Further, Mervyn King provided more details in a Tuesday evening speech, on other actions the BOE plans. From the Independent:
The Bank of England will start buying up corporate bonds within weeks to unblock capital markets and free banks' balance sheets so that they can lend to support the economy, Mervyn King, the Bank's Governor, said last night.
In his first speech of the year, Mr King outlined radical plans for the Bank to buy up an initial £50bn of illiquid assets in the market to increase the flow of credit, with the option of ex-tending the scheme to boost the money supply by effectively creating new money. The asset purchases will come on top of a raft of other measures designed to get banks lending to limit the impact of the recession.
Mr King told a CBI dinner in Nottingham that the Bank was ready to use "unconventional measures"....
The Government is wary of taking on extra risk by buying corporate credit outright, and Mr King stressed that the Bank would only buy assets that played a key role in the financial system and for which there would be strong dem-and in normal conditions.
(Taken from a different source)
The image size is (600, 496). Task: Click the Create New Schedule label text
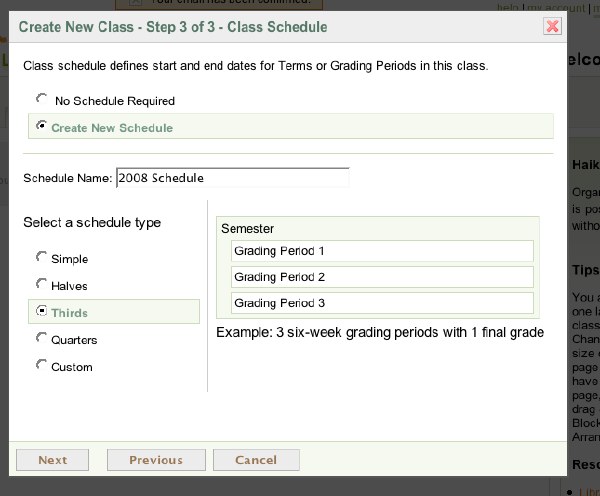click(112, 128)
"There is a fine dividing line between helping to oil the wheels in markets that are temporarily impaired and artificially supporting markets in which there is no underlying demand," the Governor said. "Such asset purchases involve taking more credit risk on to the public sector balance sheet. That is why the Bank will consider purchasing only high-quality assets." He highlighted as potential purchases high-quality corporate bonds, whose risk spreads had been driven to their highest since the mid-1970s because of illiquid markets. Bank buy-ups of commercial paper could also ease that market, though it is less important in the UK than in the US, he added.